*WHAT TO PRODUCE*
Repeat word for word the lines from the one containing "Viewport: 837px width, 516px" to the end of the material below, and leave all pictures out.

[Opening PROVIDED MATERIAL section]

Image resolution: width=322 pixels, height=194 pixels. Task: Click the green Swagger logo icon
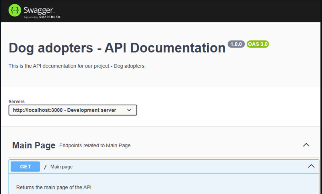(14, 10)
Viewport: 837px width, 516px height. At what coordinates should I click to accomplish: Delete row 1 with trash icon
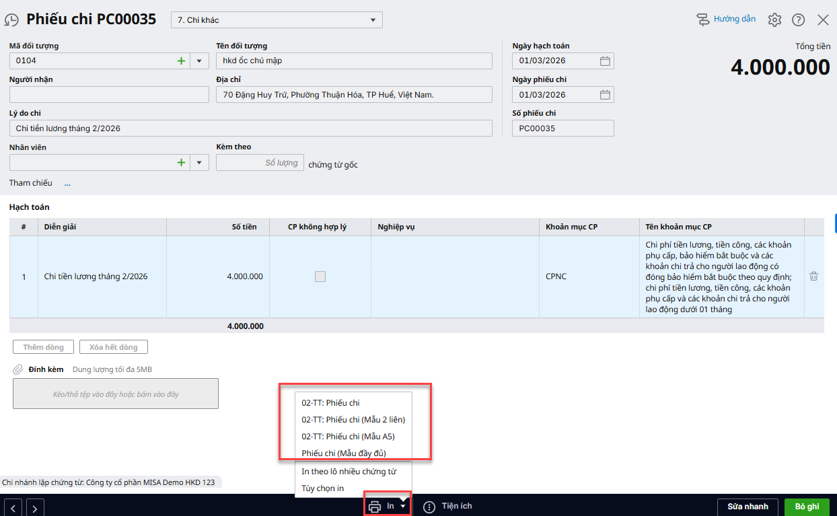pos(813,277)
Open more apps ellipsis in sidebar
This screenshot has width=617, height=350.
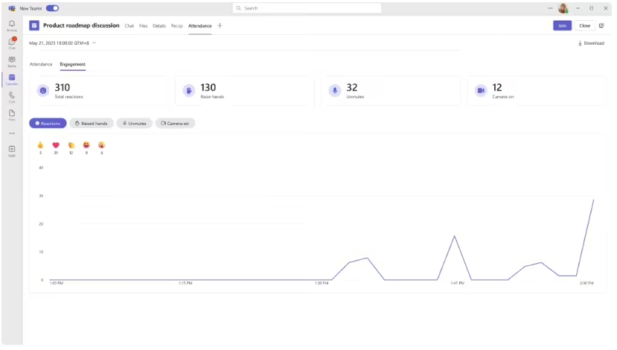(12, 133)
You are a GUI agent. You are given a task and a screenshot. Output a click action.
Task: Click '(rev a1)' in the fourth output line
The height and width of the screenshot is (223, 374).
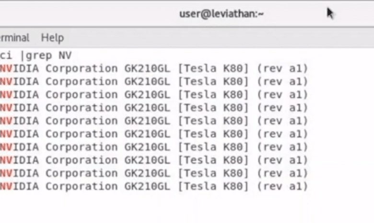pos(282,108)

[Closing PROVIDED MATERIAL section]

*RESULT BELOW*
Viewport: 837px width, 516px height. At what coordinates should I click to accomplish: Delete row 1 with trash icon
pos(813,277)
Open more apps ellipsis in sidebar
This screenshot has width=617, height=350.
(12, 133)
You are a GUI agent. You are given a task and a screenshot. Output a click action.
Task: Click '(rev a1)' in the fourth output line
The height and width of the screenshot is (223, 374).
pos(282,108)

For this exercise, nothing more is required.